> Exercise objective
Every line of the material is to be given again exactly.

------

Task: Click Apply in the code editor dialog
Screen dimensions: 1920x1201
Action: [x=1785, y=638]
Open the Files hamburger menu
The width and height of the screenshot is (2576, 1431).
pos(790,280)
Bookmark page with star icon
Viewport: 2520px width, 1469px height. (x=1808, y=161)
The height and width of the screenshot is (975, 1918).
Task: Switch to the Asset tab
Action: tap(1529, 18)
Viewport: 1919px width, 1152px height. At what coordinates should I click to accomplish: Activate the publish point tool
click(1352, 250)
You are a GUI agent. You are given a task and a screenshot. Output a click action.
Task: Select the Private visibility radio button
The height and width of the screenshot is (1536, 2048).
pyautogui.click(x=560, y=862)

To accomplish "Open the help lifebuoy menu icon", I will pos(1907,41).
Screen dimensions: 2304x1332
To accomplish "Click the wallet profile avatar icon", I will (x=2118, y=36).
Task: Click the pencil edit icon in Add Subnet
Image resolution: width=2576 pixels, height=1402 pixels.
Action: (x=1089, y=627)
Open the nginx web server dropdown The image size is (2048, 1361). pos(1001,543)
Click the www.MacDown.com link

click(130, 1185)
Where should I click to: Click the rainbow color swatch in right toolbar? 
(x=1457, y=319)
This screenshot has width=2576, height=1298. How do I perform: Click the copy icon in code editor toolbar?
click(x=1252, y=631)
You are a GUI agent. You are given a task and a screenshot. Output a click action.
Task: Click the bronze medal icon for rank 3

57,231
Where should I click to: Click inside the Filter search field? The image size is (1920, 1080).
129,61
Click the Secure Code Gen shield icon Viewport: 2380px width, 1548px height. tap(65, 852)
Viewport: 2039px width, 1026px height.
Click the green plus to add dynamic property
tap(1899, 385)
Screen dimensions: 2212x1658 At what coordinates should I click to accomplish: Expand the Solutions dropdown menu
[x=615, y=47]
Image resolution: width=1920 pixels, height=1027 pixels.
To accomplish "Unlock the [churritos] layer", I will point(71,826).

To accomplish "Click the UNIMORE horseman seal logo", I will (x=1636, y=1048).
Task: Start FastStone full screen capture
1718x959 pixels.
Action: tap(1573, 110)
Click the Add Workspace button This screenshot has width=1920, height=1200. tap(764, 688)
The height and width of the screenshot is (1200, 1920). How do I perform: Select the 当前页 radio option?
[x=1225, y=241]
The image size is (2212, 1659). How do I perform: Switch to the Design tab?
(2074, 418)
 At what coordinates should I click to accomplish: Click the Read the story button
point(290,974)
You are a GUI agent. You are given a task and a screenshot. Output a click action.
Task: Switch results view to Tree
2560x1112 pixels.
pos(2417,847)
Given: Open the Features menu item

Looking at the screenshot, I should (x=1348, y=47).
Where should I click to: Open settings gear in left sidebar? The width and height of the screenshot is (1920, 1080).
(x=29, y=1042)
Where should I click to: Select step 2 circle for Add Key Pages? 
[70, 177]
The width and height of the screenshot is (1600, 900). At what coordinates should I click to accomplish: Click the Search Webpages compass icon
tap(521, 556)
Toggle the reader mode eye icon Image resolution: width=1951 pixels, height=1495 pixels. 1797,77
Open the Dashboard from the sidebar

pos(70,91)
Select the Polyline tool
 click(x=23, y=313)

------

> Answer section
Task: Click Apply in the code editor dialog
Screen dimensions: 1920x1201
Action: [x=1785, y=638]
Open the Files hamburger menu
The width and height of the screenshot is (2576, 1431).
pos(790,280)
Bookmark page with star icon
Viewport: 2520px width, 1469px height. (x=1808, y=161)
The height and width of the screenshot is (975, 1918).
Task: Switch to the Asset tab
Action: tap(1529, 18)
Viewport: 1919px width, 1152px height. At what coordinates should I click to accomplish: Activate the publish point tool
click(1352, 250)
You are a GUI agent. You are given a task and a screenshot. Output a click action.
Task: Select the Private visibility radio button
The height and width of the screenshot is (1536, 2048).
pyautogui.click(x=560, y=862)

To accomplish "Open the help lifebuoy menu icon", I will pos(1907,41).
Screen dimensions: 2304x1332
To accomplish "Click the wallet profile avatar icon", I will (x=2118, y=36).
Task: Click the pencil edit icon in Add Subnet
Image resolution: width=2576 pixels, height=1402 pixels.
Action: (x=1089, y=627)
Open the nginx web server dropdown The image size is (2048, 1361). pos(1001,543)
Click the www.MacDown.com link

click(130, 1185)
Where should I click to: Click the rainbow color swatch in right toolbar? 
(x=1457, y=319)
This screenshot has width=2576, height=1298. How do I perform: Click the copy icon in code editor toolbar?
click(x=1252, y=631)
You are a GUI agent. You are given a task and a screenshot. Output a click action.
Task: Click the bronze medal icon for rank 3

57,231
Where should I click to: Click inside the Filter search field? The image size is (1920, 1080).
129,61
Click the Secure Code Gen shield icon Viewport: 2380px width, 1548px height. tap(65, 852)
Viewport: 2039px width, 1026px height.
Click the green plus to add dynamic property
tap(1899, 385)
Screen dimensions: 2212x1658 At what coordinates should I click to accomplish: Expand the Solutions dropdown menu
[x=615, y=47]
Image resolution: width=1920 pixels, height=1027 pixels.
To accomplish "Unlock the [churritos] layer", I will point(71,826).

To accomplish "Click the UNIMORE horseman seal logo", I will (x=1636, y=1048).
Task: Start FastStone full screen capture
1718x959 pixels.
Action: tap(1573, 110)
Click the Add Workspace button This screenshot has width=1920, height=1200. tap(764, 688)
The height and width of the screenshot is (1200, 1920). How do I perform: Select the 当前页 radio option?
[x=1225, y=241]
The image size is (2212, 1659). How do I perform: Switch to the Design tab?
(2074, 418)
 At what coordinates should I click to accomplish: Click the Read the story button
point(290,974)
You are a GUI agent. You are given a task and a screenshot. Output a click action.
Task: Switch results view to Tree
2560x1112 pixels.
pos(2417,847)
Given: Open the Features menu item

Looking at the screenshot, I should (x=1348, y=47).
Where should I click to: Open settings gear in left sidebar? The width and height of the screenshot is (1920, 1080).
(x=29, y=1042)
Where should I click to: Select step 2 circle for Add Key Pages? 
[70, 177]
The width and height of the screenshot is (1600, 900). At what coordinates should I click to accomplish: Click the Search Webpages compass icon
tap(521, 556)
Toggle the reader mode eye icon Image resolution: width=1951 pixels, height=1495 pixels. 1797,77
Open the Dashboard from the sidebar

pos(70,91)
Select the Polyline tool
 click(x=23, y=313)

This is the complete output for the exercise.